═══ TASK INPUT

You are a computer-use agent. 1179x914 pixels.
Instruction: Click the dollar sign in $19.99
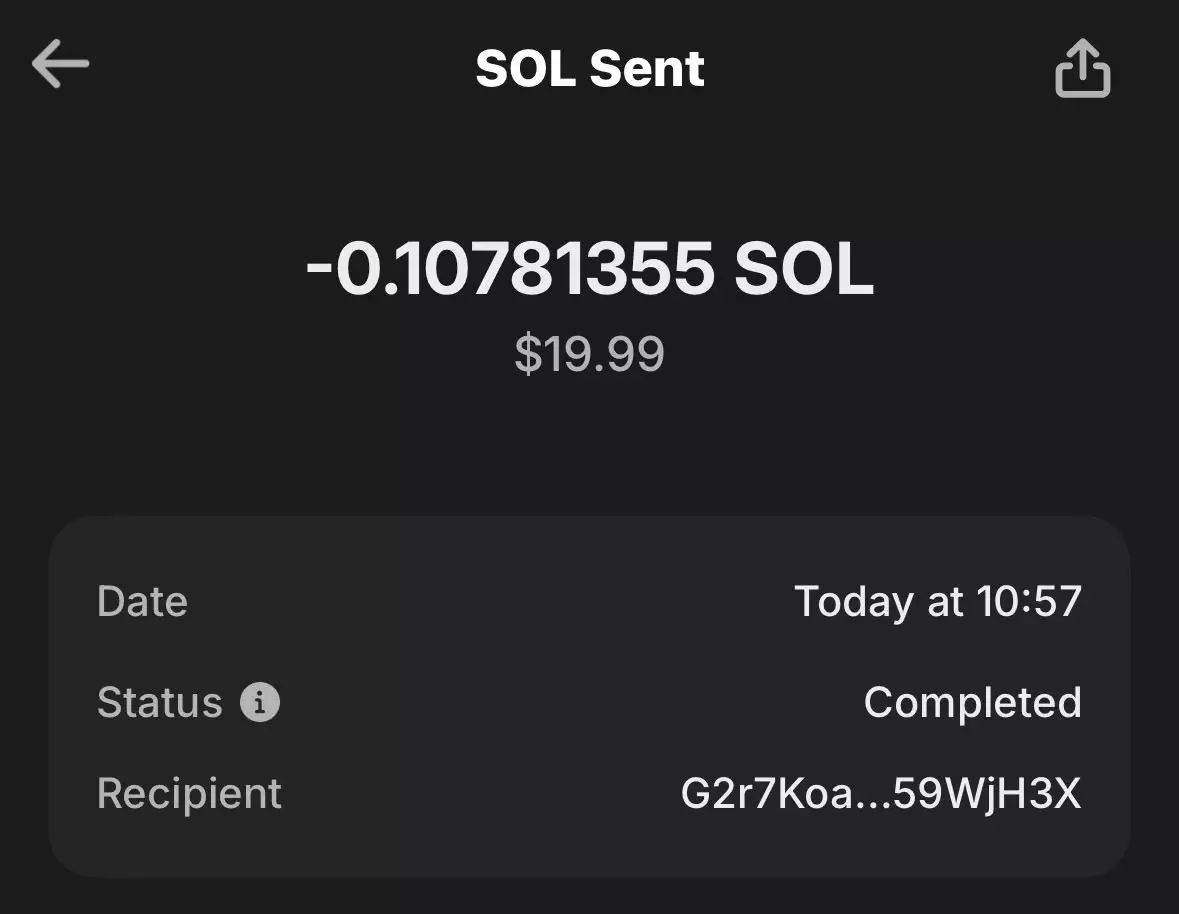(526, 355)
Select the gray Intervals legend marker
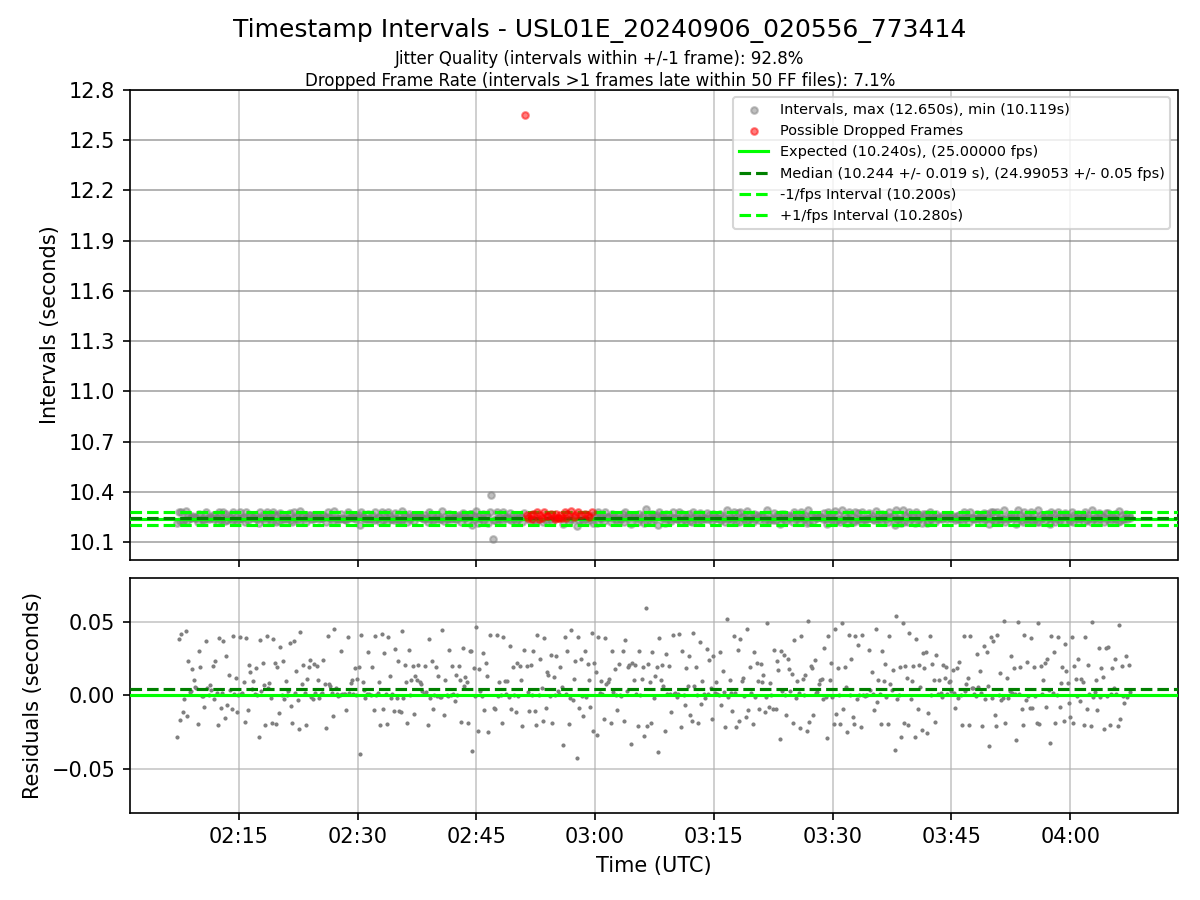1200x900 pixels. [754, 110]
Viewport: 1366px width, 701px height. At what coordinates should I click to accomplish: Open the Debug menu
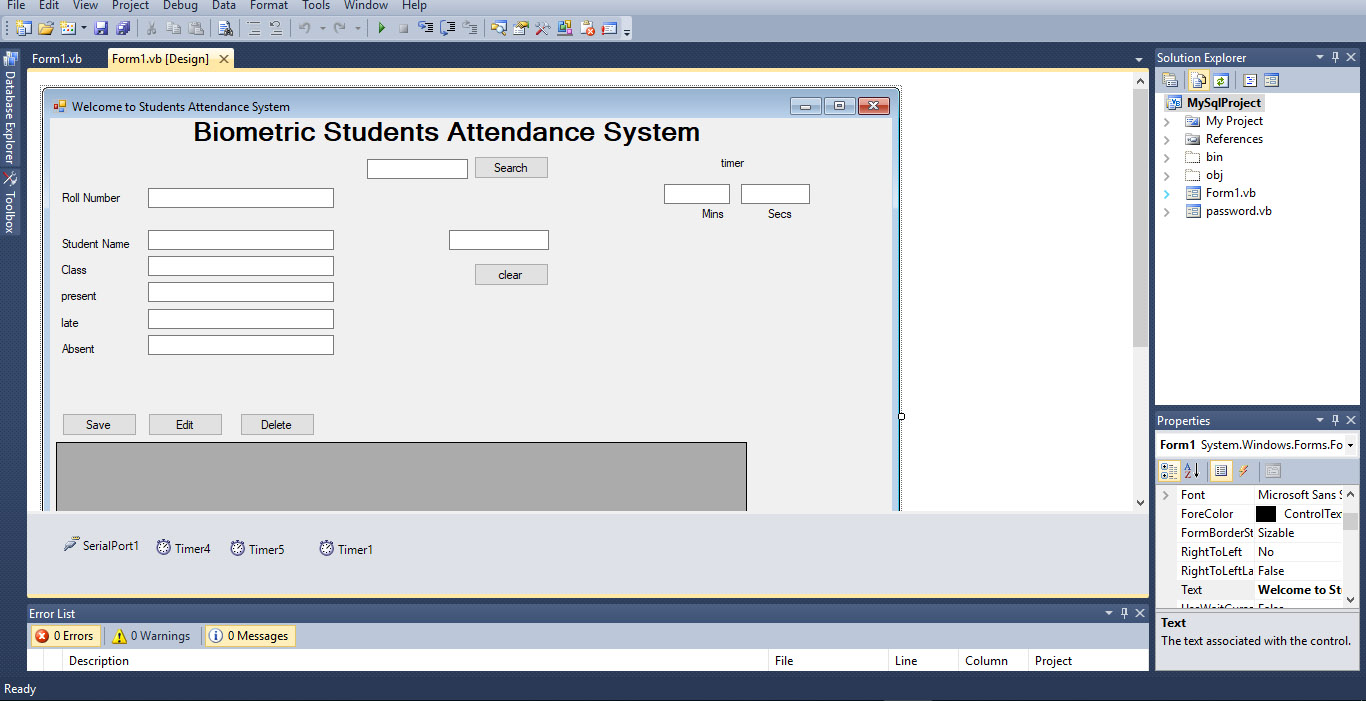[x=180, y=6]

══════

TO BE DONE => Turn the records above into a JSON list of strings with one string per line, dropping any blank lines. Leave the pictures out of your answer.

RESPONSE TO THE TASK =>
[
  "You are a computer-use agent. 1179x914 pixels.",
  "Instruction: Click the dollar sign in $19.99",
  "(526, 355)",
  "Select the gray Intervals legend marker",
  "1200x900 pixels. [754, 110]",
  "Viewport: 1366px width, 701px height. At what coordinates should I click to accomplish: Open the Debug menu",
  "[x=180, y=6]"
]